By V on Friday, July 15, 2005 - 06:47 pm:

    patrick,I have no wish to insult you,but you do tend to post like an old maid.


By Cat on Friday, July 15, 2005 - 07:45 pm:

    I say again "Patrick has a very nice cock".

    I am thinking Johnny Cash is good cock music. Stirring. Masculine.

    Or maybe "Rawhide".

    There's something very country and western about cock.


By droopy on Friday, July 15, 2005 - 07:59 pm:

    we all love patrick's cock.

    we started selling handmade soaps at my shop. they're made by a woman here in fw named anne. one of the scents (i guess you'd call it) is "reata cowboy". yesterday an older woman came in, took a sniff of it, and said "mmmm, that's what a cowboy smells like on saturday night!"

    people occasionally break into the "rawhide" theme around me. nothing to do with cock, just the "rollin' rollin' rollin'" part.

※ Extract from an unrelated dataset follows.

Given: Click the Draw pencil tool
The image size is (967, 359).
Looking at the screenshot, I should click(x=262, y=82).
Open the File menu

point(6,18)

    my favorite johnny cash song:

    Well, my name it is Sam Hall, Sam Hall.
    Yes, my name it is Sam Hall; it is Sam Hall.
    My name it is Sam Hall an' I hate you, one and all.
    An' I hate you, one and all:
    Damn your eyes.

    I killed a man, they said; so they said.
    I killed a man, they said; so they said.
    I killed a man, they said an' I smashed in his head.
    An' I left him layin' dead,
    Damn his eyes.

    But a-swingin', I must go; I must go.
    A-swingin', I must go; I must go.
    A-swingin', I must go while you critters down below,
    Yell up: "Sam, I told you so."
    Well, damn your eyes!

    I saw Molly in the crowd; in the crowd.
    I saw Molly in the crowd; in the crowd.
    I saw Molly in the crowd an' I hollered, right out loud:
    "Hey there Molly, ain't you proud?
    "Damn your eyes."

    Then the Sherriff, he came to; he came to.
    Ah, yeah, the Sherriff, he came to; he came to.
    The Sherriff, he come to an he said: "Sam, how are you?"
    An I said: "Well, Sherriff, how are you,
    "Damn your eyes."

    My name is Sam-u-el, Sam-u-el.
    My name is Sam-u-el, Sam-u-el.
    My name is Sam-u-el, an' I'll see you all in hell.
    An' I'll see you all in hell,
    Damn your eyes.


By Cat on Saturday, July 16, 2005 - 03:32 am:

    I call my cock just "The 13 inches".

    I don't like it when people shorten it to "13". Cocks should never be shortened.

    And Droops, I am sure they are really serenading your cock and not the chair.


By patrick on Monday, July 18, 2005 - 12:57 pm:

    what about your balls Cat? What do you call your balls?


By droopy on Monday, July 18, 2005 - 03:03 pm:

    can you swing 'em to and fro? can you tie 'em in a knot, time 'em in a bow? have you ever found, that you can drag 'em on the ground?